The search for me was kept up with more perseverence
than I had anticipated. I began to think that
escape was impossible. I was in great anxiety lest I
should implicate the friend who harbored me. I knew
the consequences would be frightful; and much as I
dreaded being caught, even that seemed better than
causing an innocent person to suffer for kindness to me.

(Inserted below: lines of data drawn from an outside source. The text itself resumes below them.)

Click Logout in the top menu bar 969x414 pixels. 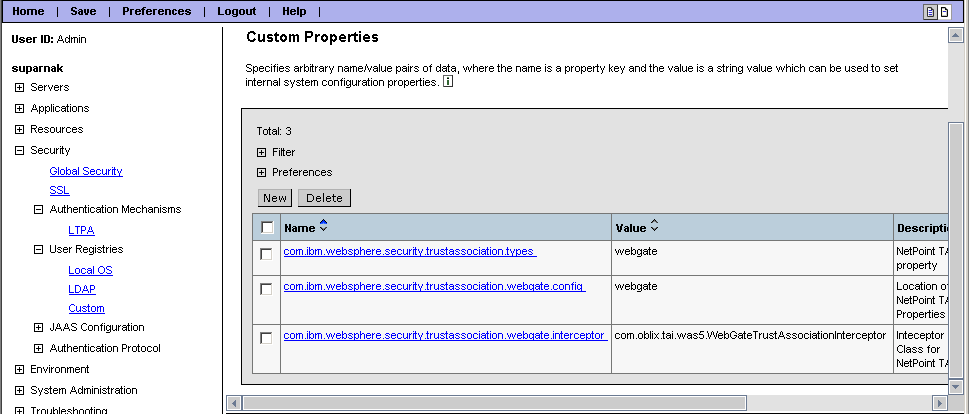(x=236, y=11)
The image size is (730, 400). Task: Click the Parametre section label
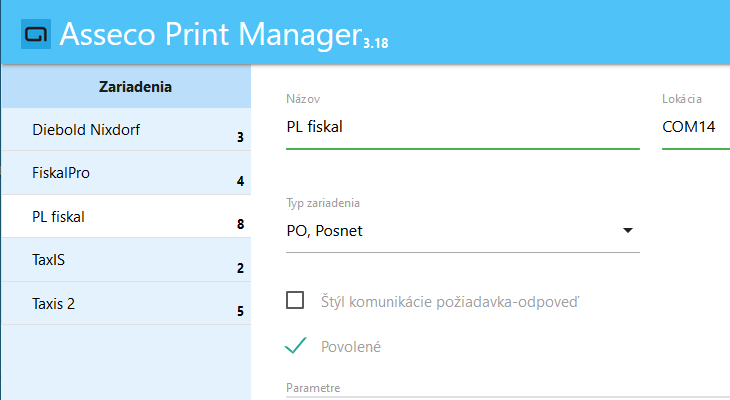(x=314, y=387)
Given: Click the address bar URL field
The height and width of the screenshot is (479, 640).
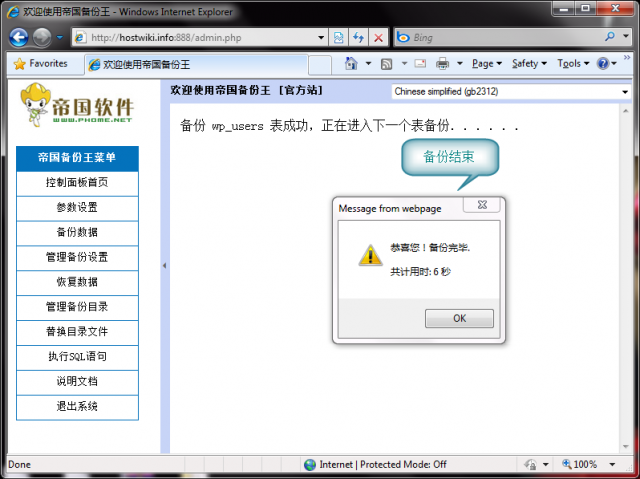Looking at the screenshot, I should click(x=200, y=37).
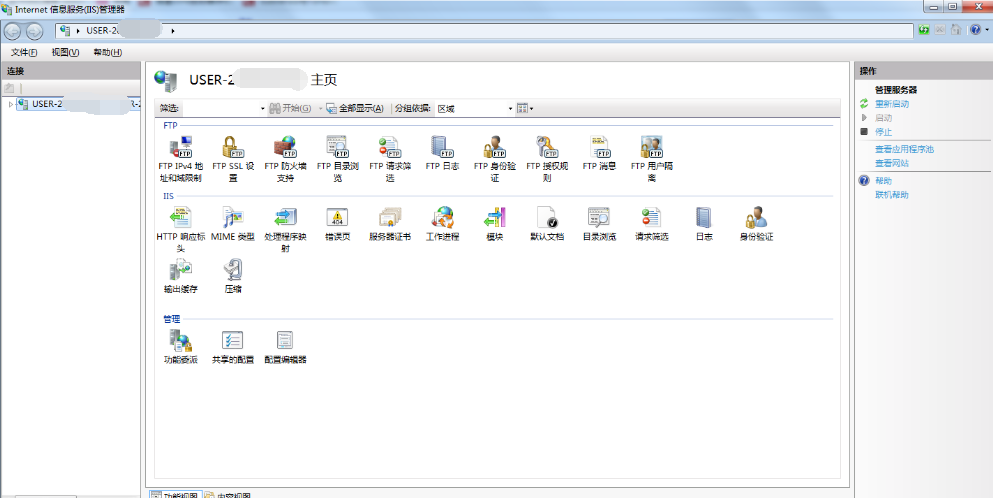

A week had passed in terrible suspense, when my pursuers
came into such close vicinity that I concluded
they had tracked me to my hiding-place. I flew out
of the house, and concealed myself in a thicket of
bushes. There I remained in an agony of fear for two
hours. Suddenly, a reptile of some kind seized my
leg. In my fright, I struck a blow which loosened its
hold, but I could not tell whether I had killed it; it
was so dark, I could not see what it was; I only knew
it was something cold and slimy. The pain I felt soon
indicated that the bite was poisonous. I was compelled
to leave my place of concealment, and I groped my way
back into the house. The pain had become intense,
and my friend was startled by my look of anguish. I
asked her to prepare a poultice of warm ashes and
vinegar, and I applied it to my leg, which was already
much swollen. The application gave me some relief,
but the swelling did not abate. The dread of being
disabled was greater than the physical pain I endured.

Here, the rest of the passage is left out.